* TEXT:
------------------------------------

Ginger and Rosa

Elle Fanning's performance as Ginger is nothing short of exceptional in this film by Sally Potter.
Karina Abadia
Published on July 14, 2013

Overview


Ginger (Elle Fanning) is a strikingly beautiful and angsty British teen on the brink of adulthood. She's got more on her plate than the average girl her age though. She's living through the Cuban missile crisis of 1962, her family life is fraught with tension and she's completely disinterested in school.

Her confidant and best friend Rosa (Alice Englert) is the centre of her world and together they get a thrill out of rebelling however they can. As the crisis escalalates Ginger's anxiety increases and she starts attending Ban the Bomb meetings in an effort to take back some sense of control. She wants her best mate to be a part of this too but Rosa's revolution becomes more evidently sexual. She is obssessed with the romantic notion of finding everlasting love.

More than anything what Ginger wants is for people to take her political stance seriously and she feels encouraged when her gay godfathers and their friend Bella (Annette Bening), a straight talking American writer, praise her efforts. She looks down on her mother Natalie (Christina Hendricks) who she deems pathetic and she idolises her father Roland (Alessandro Nivola). He is a free-thinking writer and music teacher who was imprisoned for being a conscientious objector during the war and, at least according to his own version of himself, has devoted his life to challenging the status quo. Eventually how far he can push this line and still justify his behaviour is put to the test in an extremely explosive scene.

------------------------------------

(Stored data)
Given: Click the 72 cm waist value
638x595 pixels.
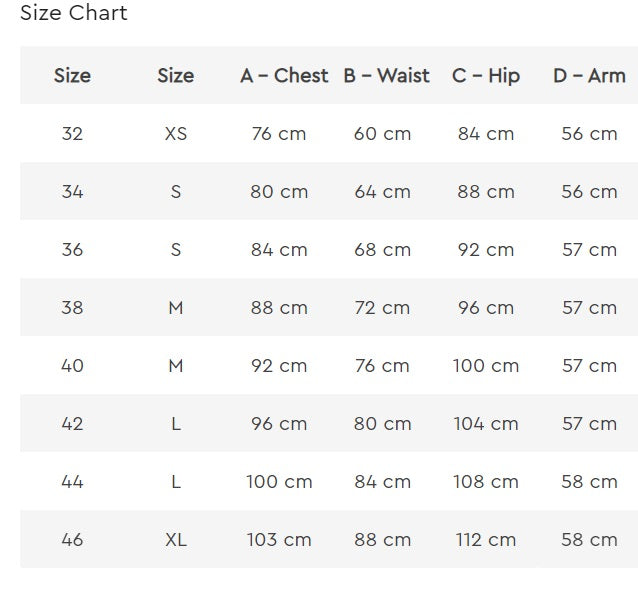Looking at the screenshot, I should tap(382, 308).
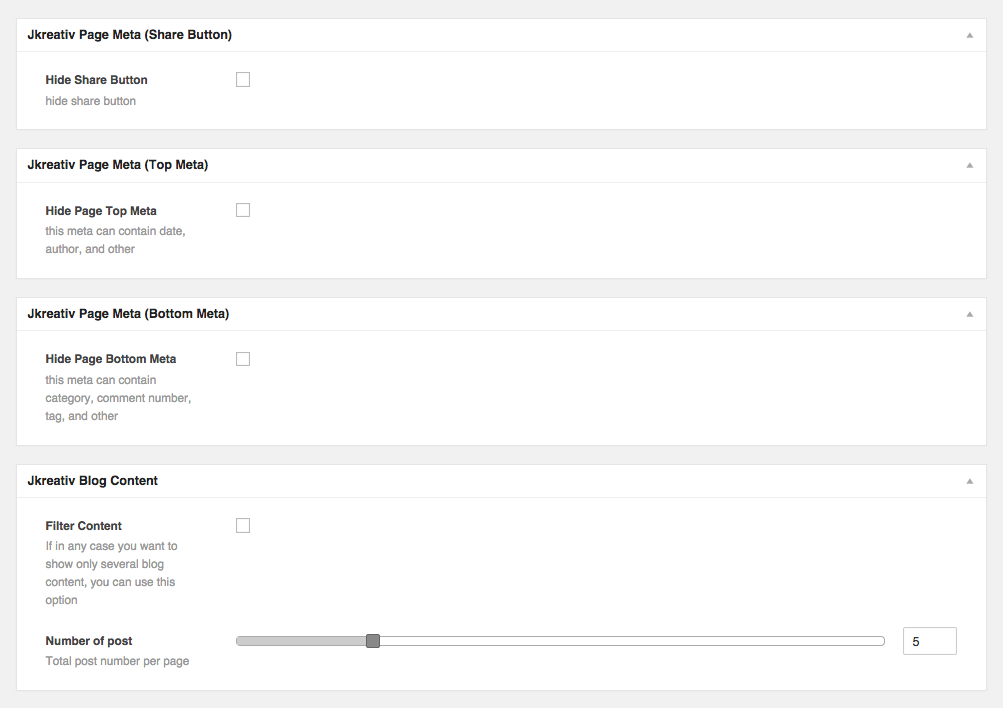Click the hide share button helper text
This screenshot has width=1003, height=708.
(90, 100)
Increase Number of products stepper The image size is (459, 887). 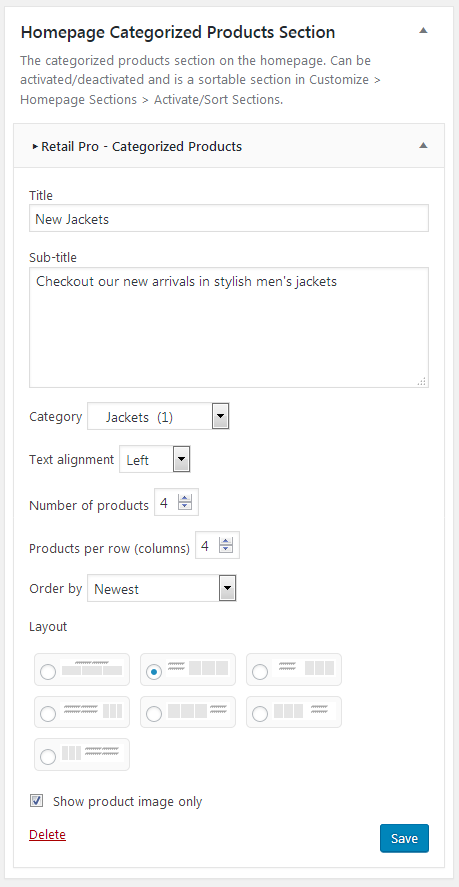pos(185,498)
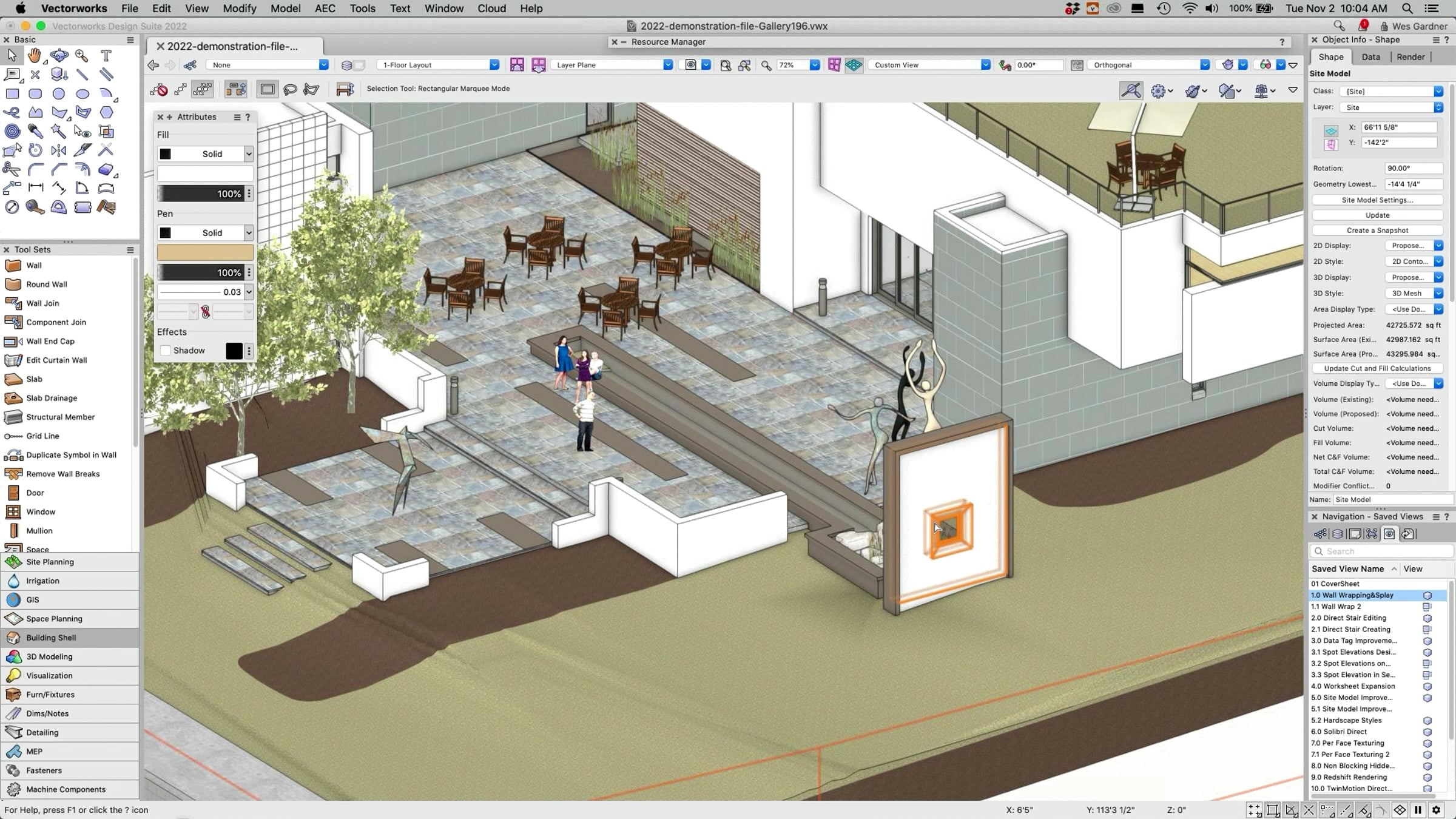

------------------------------------

* EXERCISE 1:
List every actor whose name appears in parentheses after a character in the film review.
* EXERCISE 2:
Transcribe the film review word for word, from "More than anything" up to and including "extremely explosive scene.".

* ANSWER 1:
Elle Fanning, Alice Englert, Annette Bening, Christina Hendricks, Alessandro Nivola

* ANSWER 2:
More than anything what Ginger wants is for people to take her political stance seriously and she feels encouraged when her gay godfathers and their friend Bella (Annette Bening), a straight talking American writer, praise her efforts. She looks down on her mother Natalie (Christina Hendricks) who she deems pathetic and she idolises her father Roland (Alessandro Nivola). He is a free-thinking writer and music teacher who was imprisoned for being a conscientious objector during the war and, at least according to his own version of himself, has devoted his life to challenging the status quo. Eventually how far he can push this line and still justify his behaviour is put to the test in an extremely explosive scene.